→ ページ本文:

「海外組」と「国内組」が分かれても
日本代表は30日、カタールワールドカップのアジア2次予選でモンゴル代表と対戦し14-0の大勝を収めた。
25日の国際親善試合では韓国代表に3-0で勝利しており、3月の日本代表活動は2連勝で終わった。スコア上は大差がついたとしても、勝ったことで得られる成果は負けた時にくらべはるかに大きいのは間違いない。
今回の日本代表合宿は異例づくしだった。特に「海外組」と「国内組」が分けて語られることが多く、両者の間には埋めがたい溝があったのも事実。というのも新型コロナウイルス対策の一環で宿舎のフロアも食事会場も別、移動のバスや練習場のロッカールームも海外組と国内組で分けられ、チーム全員が密にコミュニケーションを取れる場は練習中や試合中のピッチ上のみだったからだ。
同時期に活動していたU-24日本代表に回る選手や、招集できなかった海外組の選手もいるなか、森保一監督はJリーグで活躍する中堅世代に多くのチャンスを与えた。2試合で招集したフィールドプレーヤーを全員起用し、8人の選手がA代表デビュー。日本代表での初ゴールを決めた選手も4人いる。

→ 提供データ:
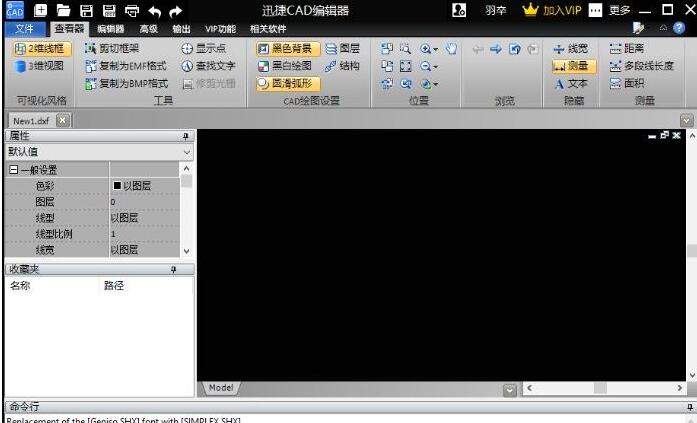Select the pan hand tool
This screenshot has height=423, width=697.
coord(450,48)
---
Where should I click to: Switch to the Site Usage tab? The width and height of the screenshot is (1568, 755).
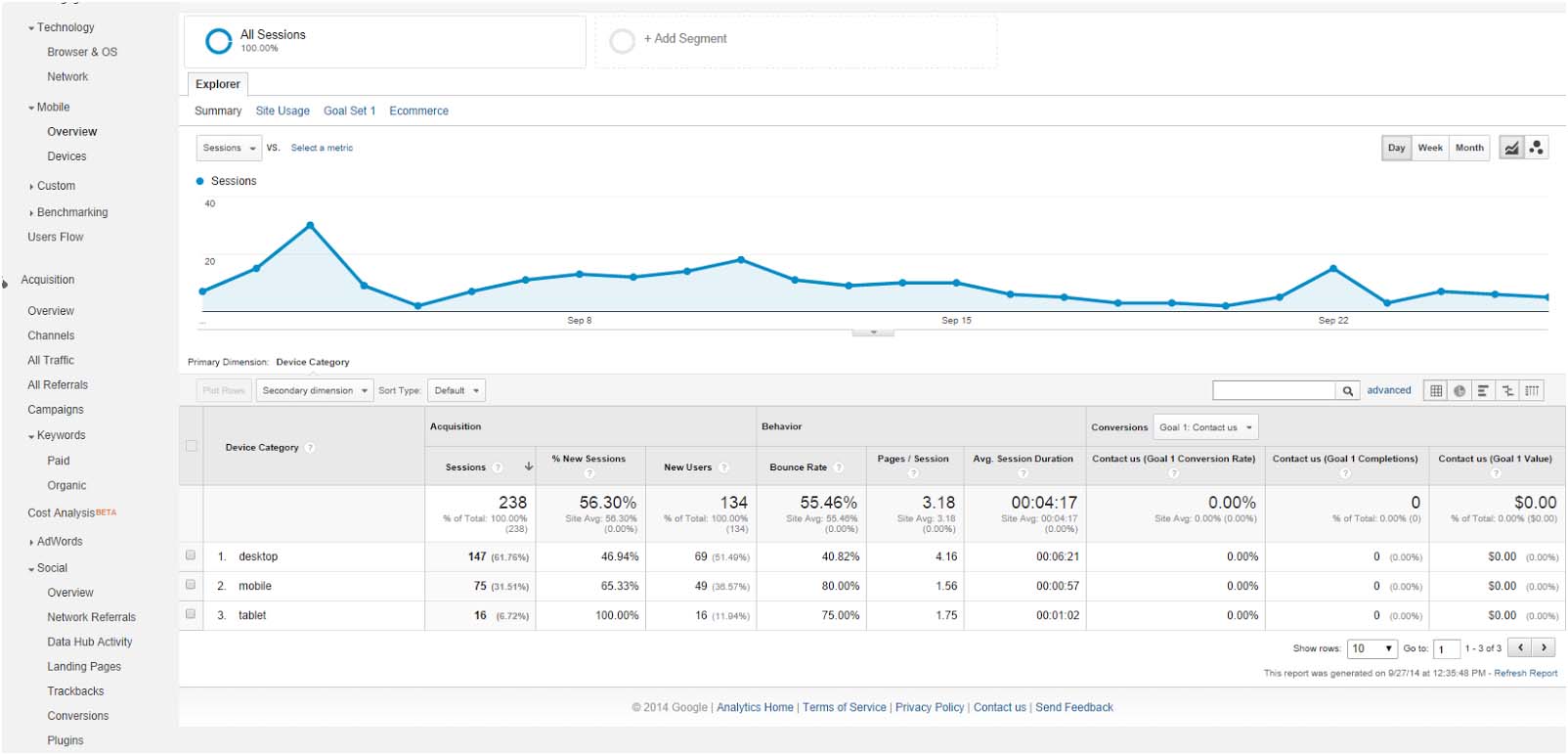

→ 作業指示: 日本代表の3月の試合を扱う本文から、「25日の国際親善試合では韓国」を含む語句で始まり「のピッチ上のみだったからだ。」で終わる部分を、一字も変えずに書き写してください。

→ 記述回答:
25日の国際親善試合では韓国代表に3-0で勝利しており、3月の日本代表活動は2連勝で終わった。スコア上は大差がついたとしても、勝ったことで得られる成果は負けた時にくらべはるかに大きいのは間違いない。
今回の日本代表合宿は異例づくしだった。特に「海外組」と「国内組」が分けて語られることが多く、両者の間には埋めがたい溝があったのも事実。というのも新型コロナウイルス対策の一環で宿舎のフロアも食事会場も別、移動のバスや練習場のロッカールームも海外組と国内組で分けられ、チーム全員が密にコミュニケーションを取れる場は練習中や試合中のピッチ上のみだったからだ。